→ SET EXERCISE 1: Output, verbatim, the stretch of entries from the line that contains "Click the save" through the line that contains "point(578,21)", with both of those lines included.

RTX-KG2 icon indicating copy to clipboard operation
RTX-KG2 copied to clipboard

Error in DGIdb Conversion

Open acevedol opened this issue 1 year ago • 1 comments

Traceback (most recent call last):
  File "/home/ubuntu/kg2-code/dgidb_tsv_to_kg_jsonl.py", line 167, in <module>
    make_kg2_graph(input_file_name, nodes_output, edges_output, test_mode)
  File "/home/ubuntu/kg2-code/dgidb_tsv_to_kg_jsonl.py", line 83, in make_kg2_graph
    PMIDs] = fields
ValueError: too many values to unpack (expected 11)

The old fields in our conversion dgidb_tsv_to_kg_jsonl.py are

[gene_name,
             gene_claim_name,
             entrez_id,
             interaction_claim_source,
             interaction_types,
             drug_claim_name,
             drug_claim_primary_name,
             drug_name,
             drug_concept_id,
             _, #12.5.2020 new field in tsv: interaction group score
             PMIDs] = fields

but it looks like DGIdb changed their structure recently and now the available fields in interactions.tsv are:

gene_claim_name
gene_concept_id
gene_name
interaction_source_db_name
interaction_source_db_version
interaction_type
interaction_score
drug_claim_name
drug_concept_id
drug_name
approved
immunotherapy
anti_neoplastic

acevedol avatar Mar 13 '24 15:03 acevedol

Per Slack DM thread, the current plan is to use the May 2021 release of DGIdb for the purpose of the KG2.9.0pre build.

Then we'll update the DGIdb ETL script for RTX-KG2, so going forward in the subsequent builds, we can use the latest DGIdb release.

saramsey avatar Mar 13 '24 15:03 saramsey

Source records
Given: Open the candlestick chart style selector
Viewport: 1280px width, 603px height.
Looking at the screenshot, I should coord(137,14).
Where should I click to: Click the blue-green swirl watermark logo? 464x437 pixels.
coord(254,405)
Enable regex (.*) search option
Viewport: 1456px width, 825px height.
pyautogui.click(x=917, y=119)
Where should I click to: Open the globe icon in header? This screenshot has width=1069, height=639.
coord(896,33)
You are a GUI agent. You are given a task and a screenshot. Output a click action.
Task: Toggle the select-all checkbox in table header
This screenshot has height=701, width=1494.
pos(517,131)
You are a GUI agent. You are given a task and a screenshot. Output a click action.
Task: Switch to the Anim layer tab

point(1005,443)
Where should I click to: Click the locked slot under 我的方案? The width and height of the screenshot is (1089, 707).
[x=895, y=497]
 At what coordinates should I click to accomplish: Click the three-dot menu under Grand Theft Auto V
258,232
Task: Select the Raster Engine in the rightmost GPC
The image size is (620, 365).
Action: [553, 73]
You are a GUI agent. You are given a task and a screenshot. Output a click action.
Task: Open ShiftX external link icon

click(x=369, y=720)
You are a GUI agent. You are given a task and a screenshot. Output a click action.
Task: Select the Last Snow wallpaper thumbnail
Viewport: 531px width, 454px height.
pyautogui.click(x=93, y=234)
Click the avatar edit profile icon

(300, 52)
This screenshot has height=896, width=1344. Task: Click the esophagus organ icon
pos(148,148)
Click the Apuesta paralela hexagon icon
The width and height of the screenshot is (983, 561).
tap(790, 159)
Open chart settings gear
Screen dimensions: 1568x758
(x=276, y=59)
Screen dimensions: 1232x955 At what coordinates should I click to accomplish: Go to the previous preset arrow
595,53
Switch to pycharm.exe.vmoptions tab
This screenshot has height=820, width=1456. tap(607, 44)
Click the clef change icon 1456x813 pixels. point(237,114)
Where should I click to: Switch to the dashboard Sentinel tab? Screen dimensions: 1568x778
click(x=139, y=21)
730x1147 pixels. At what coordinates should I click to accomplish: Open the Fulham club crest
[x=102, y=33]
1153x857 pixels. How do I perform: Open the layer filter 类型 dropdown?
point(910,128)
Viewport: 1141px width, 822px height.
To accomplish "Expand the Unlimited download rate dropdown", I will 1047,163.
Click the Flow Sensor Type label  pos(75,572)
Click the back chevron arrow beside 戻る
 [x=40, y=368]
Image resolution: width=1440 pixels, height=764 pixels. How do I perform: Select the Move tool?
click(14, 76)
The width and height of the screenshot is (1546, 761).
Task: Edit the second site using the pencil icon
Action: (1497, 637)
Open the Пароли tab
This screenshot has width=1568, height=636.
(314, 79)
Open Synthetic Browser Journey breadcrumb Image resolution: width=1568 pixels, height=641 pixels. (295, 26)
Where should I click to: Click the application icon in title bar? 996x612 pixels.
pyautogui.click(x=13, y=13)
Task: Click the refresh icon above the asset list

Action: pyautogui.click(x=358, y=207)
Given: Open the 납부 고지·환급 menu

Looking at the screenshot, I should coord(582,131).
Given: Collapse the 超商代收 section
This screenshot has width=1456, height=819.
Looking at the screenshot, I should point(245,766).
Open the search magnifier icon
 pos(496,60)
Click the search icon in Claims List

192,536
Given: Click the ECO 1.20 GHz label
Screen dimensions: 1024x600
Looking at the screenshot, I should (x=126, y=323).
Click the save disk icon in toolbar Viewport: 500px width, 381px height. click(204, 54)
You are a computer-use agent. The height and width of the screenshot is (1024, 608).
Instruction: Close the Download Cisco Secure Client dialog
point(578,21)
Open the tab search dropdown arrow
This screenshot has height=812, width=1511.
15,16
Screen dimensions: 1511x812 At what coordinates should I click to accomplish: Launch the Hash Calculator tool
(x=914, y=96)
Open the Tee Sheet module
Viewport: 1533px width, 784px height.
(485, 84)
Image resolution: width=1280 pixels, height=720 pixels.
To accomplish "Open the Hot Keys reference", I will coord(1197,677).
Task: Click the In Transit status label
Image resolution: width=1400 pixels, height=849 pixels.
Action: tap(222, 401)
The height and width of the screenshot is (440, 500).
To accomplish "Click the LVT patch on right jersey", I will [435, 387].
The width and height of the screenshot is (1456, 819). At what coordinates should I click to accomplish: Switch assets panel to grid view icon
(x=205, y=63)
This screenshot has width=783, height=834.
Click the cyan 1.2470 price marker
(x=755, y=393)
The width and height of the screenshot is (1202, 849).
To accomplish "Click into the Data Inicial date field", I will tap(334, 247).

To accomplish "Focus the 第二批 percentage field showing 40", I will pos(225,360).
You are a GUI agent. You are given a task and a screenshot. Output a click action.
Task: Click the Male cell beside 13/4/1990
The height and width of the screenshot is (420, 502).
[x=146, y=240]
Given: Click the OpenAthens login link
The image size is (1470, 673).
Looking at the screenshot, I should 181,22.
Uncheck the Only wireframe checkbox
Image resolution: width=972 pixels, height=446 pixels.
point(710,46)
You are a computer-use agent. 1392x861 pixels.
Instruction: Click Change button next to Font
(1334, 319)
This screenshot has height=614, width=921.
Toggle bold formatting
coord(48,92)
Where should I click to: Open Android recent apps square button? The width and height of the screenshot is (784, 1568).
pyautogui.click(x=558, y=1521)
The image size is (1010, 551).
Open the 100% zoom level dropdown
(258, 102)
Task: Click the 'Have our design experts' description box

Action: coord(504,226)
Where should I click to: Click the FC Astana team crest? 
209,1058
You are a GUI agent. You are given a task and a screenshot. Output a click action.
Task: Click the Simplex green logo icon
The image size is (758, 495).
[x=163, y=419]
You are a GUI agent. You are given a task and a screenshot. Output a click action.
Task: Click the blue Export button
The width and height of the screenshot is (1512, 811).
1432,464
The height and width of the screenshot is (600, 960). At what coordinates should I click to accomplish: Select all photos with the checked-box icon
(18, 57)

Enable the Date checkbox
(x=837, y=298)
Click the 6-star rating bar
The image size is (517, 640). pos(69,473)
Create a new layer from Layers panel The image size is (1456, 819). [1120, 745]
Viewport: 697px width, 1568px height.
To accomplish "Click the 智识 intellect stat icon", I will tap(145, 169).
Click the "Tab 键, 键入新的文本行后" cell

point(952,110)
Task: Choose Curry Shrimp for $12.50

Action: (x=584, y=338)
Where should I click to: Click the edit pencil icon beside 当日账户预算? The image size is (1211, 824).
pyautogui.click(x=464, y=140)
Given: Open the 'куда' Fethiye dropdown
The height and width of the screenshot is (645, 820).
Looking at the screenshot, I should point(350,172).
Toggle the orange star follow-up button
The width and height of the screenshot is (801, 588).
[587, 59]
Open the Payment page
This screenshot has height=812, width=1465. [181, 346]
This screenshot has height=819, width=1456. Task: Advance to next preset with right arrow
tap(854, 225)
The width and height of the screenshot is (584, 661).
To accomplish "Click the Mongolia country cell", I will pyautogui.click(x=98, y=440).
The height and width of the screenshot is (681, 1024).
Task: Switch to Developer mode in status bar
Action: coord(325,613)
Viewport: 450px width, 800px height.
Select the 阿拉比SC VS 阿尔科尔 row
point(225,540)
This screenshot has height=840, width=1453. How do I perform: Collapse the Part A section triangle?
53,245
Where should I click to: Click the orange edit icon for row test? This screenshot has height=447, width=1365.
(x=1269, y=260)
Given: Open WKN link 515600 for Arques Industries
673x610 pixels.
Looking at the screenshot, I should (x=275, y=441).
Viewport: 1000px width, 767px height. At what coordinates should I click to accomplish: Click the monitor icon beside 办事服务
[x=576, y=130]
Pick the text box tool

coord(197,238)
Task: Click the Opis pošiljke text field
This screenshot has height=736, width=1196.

→ SET EXERCISE 2: Return the entire DGIdb conversion issue thread verbatim.

→ EXERCISE OUTPUT 1:
Click the save disk icon in toolbar Viewport: 500px width, 381px height. click(204, 54)
You are a computer-use agent. The height and width of the screenshot is (1024, 608).
Instruction: Close the Download Cisco Secure Client dialog
point(578,21)

→ EXERCISE OUTPUT 2:
RTX-KG2 icon indicating copy to clipboard operation
RTX-KG2 copied to clipboard

Error in DGIdb Conversion

Open acevedol opened this issue 1 year ago • 1 comments

Traceback (most recent call last):
  File "/home/ubuntu/kg2-code/dgidb_tsv_to_kg_jsonl.py", line 167, in <module>
    make_kg2_graph(input_file_name, nodes_output, edges_output, test_mode)
  File "/home/ubuntu/kg2-code/dgidb_tsv_to_kg_jsonl.py", line 83, in make_kg2_graph
    PMIDs] = fields
ValueError: too many values to unpack (expected 11)

The old fields in our conversion dgidb_tsv_to_kg_jsonl.py are

[gene_name,
             gene_claim_name,
             entrez_id,
             interaction_claim_source,
             interaction_types,
             drug_claim_name,
             drug_claim_primary_name,
             drug_name,
             drug_concept_id,
             _, #12.5.2020 new field in tsv: interaction group score
             PMIDs] = fields

but it looks like DGIdb changed their structure recently and now the available fields in interactions.tsv are:

gene_claim_name
gene_concept_id
gene_name
interaction_source_db_name
interaction_source_db_version
interaction_type
interaction_score
drug_claim_name
drug_concept_id
drug_name
approved
immunotherapy
anti_neoplastic

acevedol avatar Mar 13 '24 15:03 acevedol

Per Slack DM thread, the current plan is to use the May 2021 release of DGIdb for the purpose of the KG2.9.0pre build.

Then we'll update the DGIdb ETL script for RTX-KG2, so going forward in the subsequent builds, we can use the latest DGIdb release.

saramsey avatar Mar 13 '24 15:03 saramsey